Kampf den „Hitzeinseln“

Die Pandemie habe die Wunden und Punkte offengelegt, die ein einfaches „Weiter so“ nicht mehr zuließen. Ein simpler „Wiederaufbau“ wäre falsch. Denn einem Wirtschafts- und Gesellschaftssystem, dass das Klima zerstöre, Ungleichheit verstärke und Menschen auseinanderdividiere solle nicht zu alter und neuer Stärke verholfen werden. Wichtig seien etwa Initiativen zur Rettung des Klimas.

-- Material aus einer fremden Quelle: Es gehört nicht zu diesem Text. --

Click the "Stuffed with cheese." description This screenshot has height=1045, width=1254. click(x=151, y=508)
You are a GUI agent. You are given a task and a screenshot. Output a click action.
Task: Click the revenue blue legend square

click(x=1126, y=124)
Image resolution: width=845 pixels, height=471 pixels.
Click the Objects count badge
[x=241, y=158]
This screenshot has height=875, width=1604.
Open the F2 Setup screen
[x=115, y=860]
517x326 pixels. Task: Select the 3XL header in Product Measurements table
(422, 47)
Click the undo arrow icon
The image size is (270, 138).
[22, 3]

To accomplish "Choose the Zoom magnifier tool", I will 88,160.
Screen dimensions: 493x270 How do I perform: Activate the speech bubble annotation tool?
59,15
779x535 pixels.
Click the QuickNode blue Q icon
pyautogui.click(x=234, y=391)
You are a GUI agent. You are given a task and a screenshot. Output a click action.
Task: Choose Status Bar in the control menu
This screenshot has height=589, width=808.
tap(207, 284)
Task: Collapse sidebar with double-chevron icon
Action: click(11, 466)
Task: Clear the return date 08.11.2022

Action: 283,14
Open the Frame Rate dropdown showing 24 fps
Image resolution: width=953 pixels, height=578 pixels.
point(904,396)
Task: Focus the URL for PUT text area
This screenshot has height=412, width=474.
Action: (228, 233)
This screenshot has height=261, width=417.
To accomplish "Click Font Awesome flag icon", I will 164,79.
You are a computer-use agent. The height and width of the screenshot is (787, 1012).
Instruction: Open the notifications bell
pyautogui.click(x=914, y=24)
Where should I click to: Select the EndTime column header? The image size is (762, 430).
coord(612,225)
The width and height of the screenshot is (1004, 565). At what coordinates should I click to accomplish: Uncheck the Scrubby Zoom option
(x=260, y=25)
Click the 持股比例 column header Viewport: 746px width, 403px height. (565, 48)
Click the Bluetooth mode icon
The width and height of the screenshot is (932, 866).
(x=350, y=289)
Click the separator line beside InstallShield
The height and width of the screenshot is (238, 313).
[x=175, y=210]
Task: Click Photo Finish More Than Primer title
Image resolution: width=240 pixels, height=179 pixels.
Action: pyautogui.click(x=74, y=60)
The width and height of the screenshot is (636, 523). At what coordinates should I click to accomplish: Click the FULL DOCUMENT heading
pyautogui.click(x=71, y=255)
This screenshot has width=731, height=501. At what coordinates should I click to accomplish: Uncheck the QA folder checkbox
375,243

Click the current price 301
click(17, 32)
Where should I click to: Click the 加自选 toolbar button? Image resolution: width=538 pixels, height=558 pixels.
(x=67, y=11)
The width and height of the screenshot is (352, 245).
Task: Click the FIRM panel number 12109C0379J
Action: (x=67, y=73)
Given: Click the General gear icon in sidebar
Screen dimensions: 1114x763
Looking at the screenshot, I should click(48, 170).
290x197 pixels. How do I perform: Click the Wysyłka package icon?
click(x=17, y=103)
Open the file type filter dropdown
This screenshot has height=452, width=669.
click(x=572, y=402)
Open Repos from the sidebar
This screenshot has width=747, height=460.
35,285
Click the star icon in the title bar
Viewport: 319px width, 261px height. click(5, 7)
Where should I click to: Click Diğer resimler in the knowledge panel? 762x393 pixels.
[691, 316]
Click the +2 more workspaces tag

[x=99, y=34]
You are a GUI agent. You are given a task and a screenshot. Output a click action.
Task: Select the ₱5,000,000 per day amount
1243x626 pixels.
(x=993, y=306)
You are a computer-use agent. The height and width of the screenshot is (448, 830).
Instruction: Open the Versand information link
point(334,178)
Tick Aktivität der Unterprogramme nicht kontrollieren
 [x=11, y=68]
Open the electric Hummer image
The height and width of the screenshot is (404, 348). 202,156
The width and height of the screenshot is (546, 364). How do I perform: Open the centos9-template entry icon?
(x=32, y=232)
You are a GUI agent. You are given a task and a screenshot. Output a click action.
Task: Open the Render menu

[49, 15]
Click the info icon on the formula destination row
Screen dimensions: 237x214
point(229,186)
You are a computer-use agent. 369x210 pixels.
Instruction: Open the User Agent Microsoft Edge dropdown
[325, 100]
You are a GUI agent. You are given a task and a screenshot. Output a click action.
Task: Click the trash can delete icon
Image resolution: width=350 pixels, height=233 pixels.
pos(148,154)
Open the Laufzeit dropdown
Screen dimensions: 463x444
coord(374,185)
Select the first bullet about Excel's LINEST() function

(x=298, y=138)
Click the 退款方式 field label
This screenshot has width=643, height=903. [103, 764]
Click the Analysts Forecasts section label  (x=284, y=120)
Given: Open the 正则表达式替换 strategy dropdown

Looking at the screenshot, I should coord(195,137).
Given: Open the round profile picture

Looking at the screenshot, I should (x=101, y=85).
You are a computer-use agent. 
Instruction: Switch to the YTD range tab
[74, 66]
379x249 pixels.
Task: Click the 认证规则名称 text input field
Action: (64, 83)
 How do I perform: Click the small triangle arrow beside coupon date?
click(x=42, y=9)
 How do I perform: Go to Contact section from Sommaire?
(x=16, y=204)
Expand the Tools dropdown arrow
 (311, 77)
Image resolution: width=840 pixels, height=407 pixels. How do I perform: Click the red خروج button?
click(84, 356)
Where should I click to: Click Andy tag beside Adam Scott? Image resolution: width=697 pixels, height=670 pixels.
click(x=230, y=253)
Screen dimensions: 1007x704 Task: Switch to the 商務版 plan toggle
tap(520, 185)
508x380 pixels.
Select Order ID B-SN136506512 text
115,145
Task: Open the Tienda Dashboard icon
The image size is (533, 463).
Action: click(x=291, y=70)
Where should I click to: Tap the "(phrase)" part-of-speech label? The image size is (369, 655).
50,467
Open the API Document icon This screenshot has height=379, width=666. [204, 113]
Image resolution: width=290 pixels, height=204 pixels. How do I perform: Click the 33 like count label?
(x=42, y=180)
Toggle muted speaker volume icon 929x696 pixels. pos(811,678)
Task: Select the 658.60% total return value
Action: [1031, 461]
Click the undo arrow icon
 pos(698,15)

„Der Kampf gegen die Klimakrise ist eng mit der sozialen Frage in unserer Stadt verbunden. Denn wer spürt die Auswirkungen von Hitzetagen und Tropennächten am ehesten? Wohl nicht jene mit klimatisiertem Penthouse und wohltemperiertem SUV“, wird konstatiert. Gefordert wird ein Aus für fossile Energiequellen. Außerdem wird den „Hitzeinseln“ der Kampf angesagt: „Wir wollen 2030 in einer Stadt leben, in der statt hunderttausenden betonierten KFZ-Abstellflächen Alleen und Grünräume für alle Wienerinnen und Wiener entstanden sind.“

Finanzierbarkeit von Wohn- und Lebensraum

Zu den grünen „Grundpfeilern“, wie es heißt, gehört auch die Einführung der 30-Stunden-Woche sowie einer Mietzinsobergrenze von sieben Euro pro Quadratmeter. Finanzierbarkeit von Wohn- und Lebensraum könne dadurch sichergestellt werden, hieß es. Generell müsse der „Stillstand“ in Wien, für die die neue rot-pinke Koalition verantwortlich sei, aufgebrochen werden. In der Debatte wurde auch Kritik an aktuellen Vorhaben – also zum Beispiel der Markthalle am Naschmarktparkplatz oder die von der Stadtregierung initiierten Änderungen bei der Mindestsicherung – geübt.